### 課題 1
睡眠と食品についての抜粋で、就寝前に控えたほうが良いとして挙げられている食品をすべて書き出してください。
### 課題 2
睡眠と食品についての抜粋から、「一方で、睡眠を妨害するリスク」で始まり「睡眠を損なう恐れがあります。」で終わる部分を一字一句変えずに引用してください。
### 課題 3
次の(a)〜(c)が睡眠と食品についての抜粋の内容と合っているか、それぞれ「はい」か「いいえ」で答え、判断の根拠となる本文の言葉をそのまま引用してください。
(a) ミントティーは遅い時間に交感神経を刺激することがある。
(b) 2022年にNutrients誌に掲載された研究は、アメリカの成人を対象にしていた。
(c) オレンジジュースは朝や昼に飲むほうが望ましいとされている。

これらの食品はいずれも、生体リズムや神経系に良い影響を与える成分を含んでいます。食生活に少し工夫を取り入れることで、日常の眠りの質を底上げし、深く安定した睡眠を実感することができるでしょう。実際、最近の研究でも、特定の栄養素を多く含む食品を継続的に摂取することが睡眠の質向上に寄与する可能性が報告されています。たとえば2022年にNutrients誌に掲載された研究(Cao, Wu, Yan, 2022, doi:10.3390/nu14051023)では、中国の成人を対象にした横断分析で、野菜や果物を含むバランスのよい食事を継続するほど睡眠の質が向上する傾向がみられたと述べられています。このように、栄養バランスを意識した食習慣が睡眠にも大きく影響する可能性があるのです。

睡眠を妨げる食品

一方で、睡眠を妨害するリスクが指摘される食品も存在します。夜遅くに摂取すると、消化器系や自律神経に負担がかかり、深い眠りを維持しにくくなることがあります。下記に挙げる食品は、特に就寝前には控えたほうが良いとされています。

  • オレンジジュース
    酸味が強いオレンジジュースは、胃酸逆流を引き起こしやすく、不快感によってスムーズな入眠を妨げる可能性があります。特に胃が敏感な方は、夜間のオレンジジュースは避けて、朝や昼のタイミングで飲むほうが望ましいです。
  • ミント
    ミントは爽やかなイメージがありますが、刺激作用によって神経を覚醒させる場合があります。ミント入りのガムやキャンディは就寝前に避けるほうが安全です。ミントティーも同様で、リフレッシュには優れていますが、遅い時間には交感神経を刺激することがあるため、良質な睡眠を損なう恐れがあります。
  • スパイシーフード
    カレーや辛味調味料を多用した料理は消化に時間がかかり、さらに胃酸逆流のリスクが高まります。スパイシーな成分が胃腸を刺激して、体温や心拍を上げるため、眠りに入りづらくなることがあります。夜遅くの食事には穏やかな味付けを心がけるとよいでしょう。
  • トマトベースのソース
    トマトには酸が含まれるため、夜間にトマトソースを使用したパスタやシチューなどを多量に摂取すると胃酸逆流を招くケースが報告されています。軽めのクリームソースや出汁を活用し、胃に優しい食材を選ぶ工夫が必要です。

### 提供データ

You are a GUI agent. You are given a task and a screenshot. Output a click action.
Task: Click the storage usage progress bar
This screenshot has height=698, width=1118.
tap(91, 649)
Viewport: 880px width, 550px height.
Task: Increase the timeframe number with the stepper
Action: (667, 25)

### 解答 1
オレンジジュース
ミント
スパイシーフード
トマトベースのソース

### 解答 2
一方で、睡眠を妨害するリスクが指摘される食品も存在します。夜遅くに摂取すると、消化器系や自律神経に負担がかかり、深い眠りを維持しにくくなることがあります。下記に挙げる食品は、特に就寝前には控えたほうが良いとされています。

  • オレンジジュース
    酸味が強いオレンジジュースは、胃酸逆流を引き起こしやすく、不快感によってスムーズな入眠を妨げる可能性があります。特に胃が敏感な方は、夜間のオレンジジュースは避けて、朝や昼のタイミングで飲むほうが望ましいです。
  • ミント
    ミントは爽やかなイメージがありますが、刺激作用によって神経を覚醒させる場合があります。ミント入りのガムやキャンディは就寝前に避けるほうが安全です。ミントティーも同様で、リフレッシュには優れていますが、遅い時間には交感神経を刺激することがあるため、良質な睡眠を損なう恐れがあります。

### 解答 3
(a) はい。「遅い時間には交感神経を刺激することがある」
(b) いいえ。「中国の成人を対象にした横断分析」
(c) はい。「朝や昼のタイミングで飲むほうが望ましいです」